First and foremost it is a picture of the changing pattern of war. It describes in the first chapter the sorts of campaigns which were run until the time of Napoleon. In those days ammunition would be the most minor problem for an army. Most soldiers could carry enough ammunition in their back pack for a campaign and in a major battle they would fire perhaps twenty or thirty times. In a siege a cannon might fire four or five times a day. The major problem was the provision of food for men and horses. Generally an army could take from the country enough to feed itself. Problems arose if an army stayed in place for any time. A siege would have the power to destroy an area of country by stripping it of everything edible. For these reason there developed a system of magazine storage for siege campaigns.
The next chapter discusses the Napoleonic period and the failure to set up a logistics system in Russia despite careful planning. This led to enormous French casualties and the collapse of the campaign.
The rest of the book looks at the Franco-Prussian War, the Schlieffen Plan , the German operations on the Eastern Front in the Second World War, the African Campaign and the operations in France following the break out from the initial beach heads. In discussing these campaigns the author charts the gradual change in logistics. The development of railway systems and integrating them into providing supplies. The development of modern weapons and the increase in the demand for ammunition and for fuel. The importance of motorised transport and the problems created in providing oil and spare parts.
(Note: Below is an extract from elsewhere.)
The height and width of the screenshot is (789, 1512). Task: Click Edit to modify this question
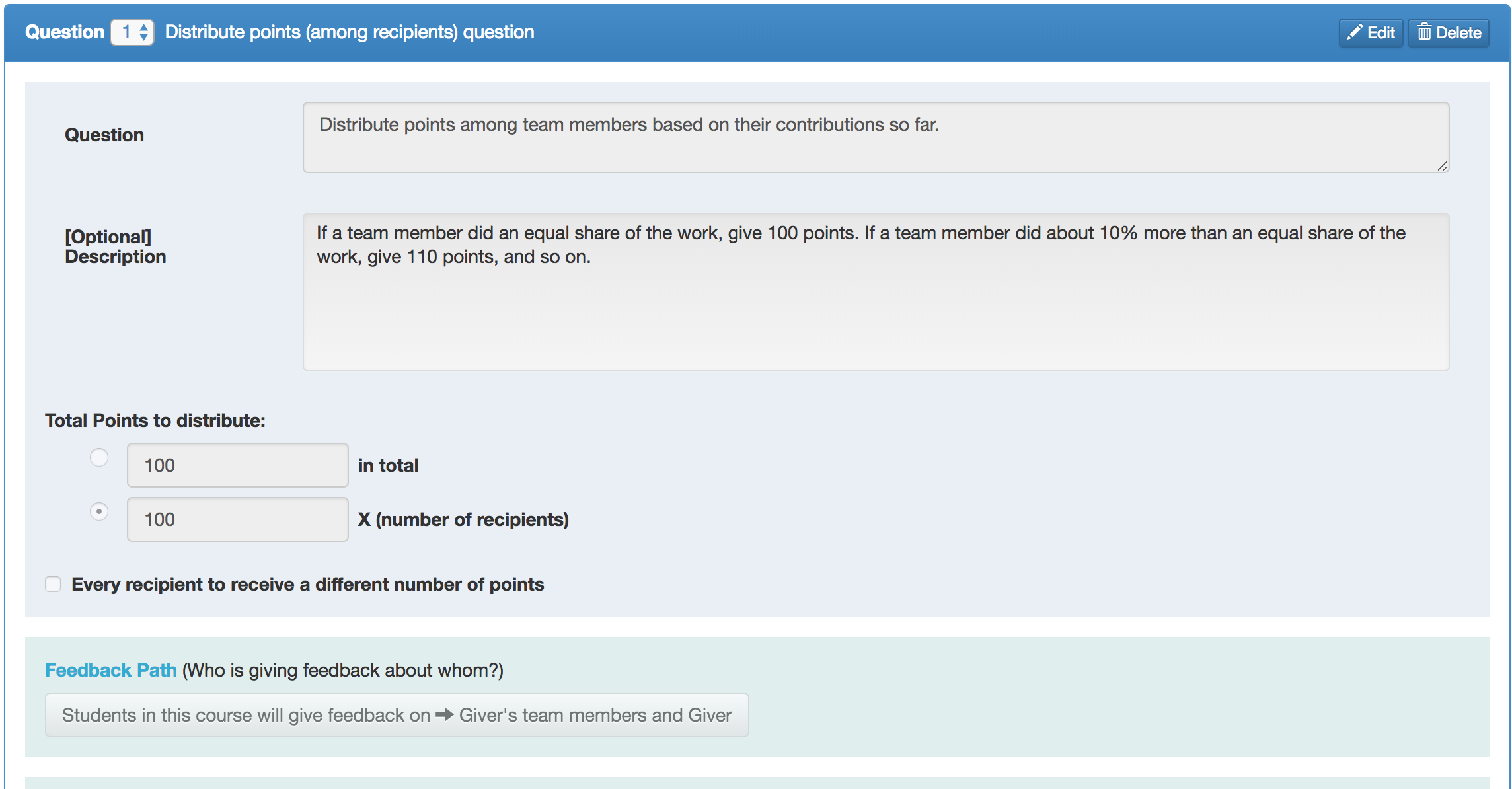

Each of the campaigns discussed is done so in a way that brings new light onto the mechanics of the campaign and in our ability to understand what happened. The Russian campaign is fascinating as it shows how tough was the problem faced by the Germans. They were able to cobble together large numbers of trucks to supply their troops but were never in the position to replace them once they began to wear out. The amount of ammunition stockpiled was also barely enough for a campaign of four weeks. The German effort in doing as well as they did was incredible but once the Soviets were able to hang on through the initial period then the odds started to swing their way. Germany's supply problems were shown by their in ability to supply winter uniforms and this led to massive casualties from frost bite.
One of the most fascinating chapters is on Rommel and his campaigns. The material in the book has been quoted elsewhere. In previous times it has been thought that Rommel failed in Africa because of the allies intercepted supply conveys and sunk material on route. The book shows that supplies to Africa were not the problem. The problem in supplying Rommel related moving those supplies the enormous distances to the front. The book suggests that the German High Command knew that this would be a problem and they ordered Rommel to restrict any advances. As we know he disobeyed these orders and won a number of significant victories against the British. What the book shows is that although a tactical genius he had little grasp of strategy.
The book is fascinating and everyone who is interested in the subject of military history should read it.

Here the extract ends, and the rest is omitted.